Despite the encouraging results of the lever sign test in the previous studies, there have been no biomechanical studies to prove these results and explain how it works.[17] Our study included 100 patients with chronic complete ACL tears examined under anesthesia. Contrary to the previous studies, the sensitivity of the lever sign test in our study (34%) was much inferior to other tests and had a high number of false-negative results (66 patients). Also, our results were lower than the results of the aforementioned studies. The sensitivities of the Lachman, anterior drawer, and pivot-shift tests were lower than expected. A possible explanation is that some patients in our study had bulky thighs and over-sized legs, which could have produced false-negative results.

A biomechanical study by Pandy et al.[18] demonstrated that the medial collateral ligament (MCL) is the primary stabilizer against anterior tibial translation, and the forces exerted on the intact ACL are shifted to the MCL when the ACL is torn. This may explain the false-negative results of the lever sign test recorded in our study. Future biomechanical tests will be needed to detect if there is a contribution from other knee ligaments in this clinical sign.

During arthroscopic reconstruction of our patients, we noticed that the ACL in patients with a false-negative lever sign test was torn and scarred to the posterior cruciate ligament, roof of the notch, or the wall of lateral femoral condyle (Figure 2; Video 2, Supplemental Digital Content 2, http://links.lww.com/COP/A29 shows the patient in Figure 2. The patient had a left ACL tear with a negative lever sign test). In the true positive cases, the ligament was not there.
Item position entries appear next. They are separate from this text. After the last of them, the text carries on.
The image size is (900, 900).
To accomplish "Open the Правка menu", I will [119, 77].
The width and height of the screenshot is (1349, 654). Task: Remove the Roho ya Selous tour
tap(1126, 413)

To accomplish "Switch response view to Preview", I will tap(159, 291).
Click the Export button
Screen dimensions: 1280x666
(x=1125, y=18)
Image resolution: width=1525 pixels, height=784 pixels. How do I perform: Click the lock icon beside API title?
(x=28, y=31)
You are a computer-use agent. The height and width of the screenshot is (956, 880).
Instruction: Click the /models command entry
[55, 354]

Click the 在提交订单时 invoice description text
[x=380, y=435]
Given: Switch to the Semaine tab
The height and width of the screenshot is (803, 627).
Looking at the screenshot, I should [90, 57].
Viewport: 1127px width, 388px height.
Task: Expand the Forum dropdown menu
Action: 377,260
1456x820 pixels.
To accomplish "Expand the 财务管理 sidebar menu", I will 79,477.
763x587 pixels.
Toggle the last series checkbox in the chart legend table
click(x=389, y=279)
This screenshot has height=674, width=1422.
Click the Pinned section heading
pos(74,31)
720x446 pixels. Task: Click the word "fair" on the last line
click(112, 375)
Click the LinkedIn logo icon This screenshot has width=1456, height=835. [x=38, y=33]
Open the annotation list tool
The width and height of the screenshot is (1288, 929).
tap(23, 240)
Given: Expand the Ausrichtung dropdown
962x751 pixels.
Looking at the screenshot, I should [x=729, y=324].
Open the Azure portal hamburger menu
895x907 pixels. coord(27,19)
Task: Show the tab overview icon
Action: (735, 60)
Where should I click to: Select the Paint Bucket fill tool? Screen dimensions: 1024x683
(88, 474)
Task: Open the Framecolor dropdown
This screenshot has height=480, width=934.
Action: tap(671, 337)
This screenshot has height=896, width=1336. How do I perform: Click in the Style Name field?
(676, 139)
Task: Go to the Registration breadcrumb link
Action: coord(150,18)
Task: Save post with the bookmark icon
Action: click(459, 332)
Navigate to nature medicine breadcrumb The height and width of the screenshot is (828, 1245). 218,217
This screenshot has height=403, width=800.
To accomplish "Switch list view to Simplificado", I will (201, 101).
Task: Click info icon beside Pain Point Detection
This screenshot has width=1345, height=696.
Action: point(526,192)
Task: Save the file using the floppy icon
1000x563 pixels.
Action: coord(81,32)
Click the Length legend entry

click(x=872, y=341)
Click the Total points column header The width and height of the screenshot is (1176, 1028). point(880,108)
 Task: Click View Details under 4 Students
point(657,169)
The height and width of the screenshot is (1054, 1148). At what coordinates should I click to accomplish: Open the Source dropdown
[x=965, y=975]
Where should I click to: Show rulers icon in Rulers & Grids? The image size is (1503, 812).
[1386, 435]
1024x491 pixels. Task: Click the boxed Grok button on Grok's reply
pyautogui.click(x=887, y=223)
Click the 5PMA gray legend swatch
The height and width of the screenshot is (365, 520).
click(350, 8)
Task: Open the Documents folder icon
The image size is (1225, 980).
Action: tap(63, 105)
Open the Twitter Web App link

These arthroscopic findings should be considered for further biomechanical investigations to prove and explain this association.

Figure 2.

Arthroscopic view showing the torn anterior cruciate ligament scarrred to the wall of the lateral femoral condyle.

The limitations in our study were exclusion of acute and partial ACL injuries, lack of biomechanical investigations supporting the results of our study, and the study did not include patients with knee injury so the data required to measure test specificity were absent.

In conclusion, the lever sign test had a poor sensitivity compared to other diagnostic clinical tests. The accuracy of this test for the diagnosis of ACL disruption is still questionable, and further biomechanical work-up is needed to prove the efficacy of this test.